Nowadays for many, indeed for most, village households the resources are out of balance. Some have too little man- and animal-power for their land and so let it out to share-croppers, or (as in Elbashï), hire men to cultivate it, or even leave it uncultivated. More households are in the reverse situation. They have more manpower than their land will absorb. Some go as migrants, others acquire animal-power and take on sharecropping. But the fragmentation of holdings forces many men to remain in the village and maintain oxen and equipment when their land is insufficient to make full use of their own and their animals' labour.

Income and Outgo

Households range from those which have neither land nor animals, to those with two hundred dönüm or so, three or four teams of draught animals, and a sizeable flock; personal earned incomes range from casual unskilled village labourers, the shepherds for example, earning T.L.500 (£62 or $179) or less a year, to established skilled migrant labourers earning perhaps T.L.2,000 a year. Household incomes - farming income plus contributions from earning members - therefore vary enormously.

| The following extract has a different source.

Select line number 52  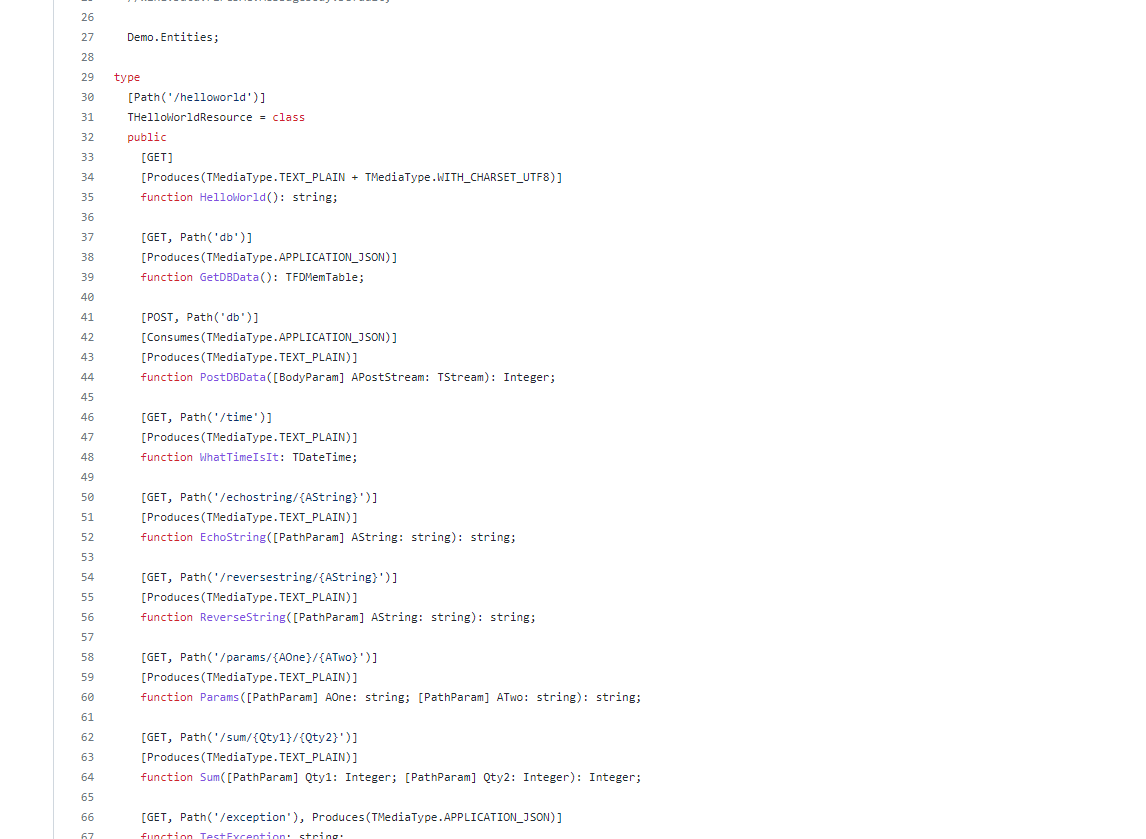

The accurate determination of these incomes would be possible only after long and careful interviewing and checking. I found villagers vague and inconsistent about income, partly because no one is willing to disclose details of resources to anyone else, partly because most of them do not think in terms of a recurrent income at all. They certainly budget to meet particular expenses from particular resources. But there is no occasion in village life when a man adds up all that comes in, and sets it off against all that goes out. Moreover, both farming and non-farming incomes are liable to fluctuate wildly from year to year, so that no one has an `average annual income'.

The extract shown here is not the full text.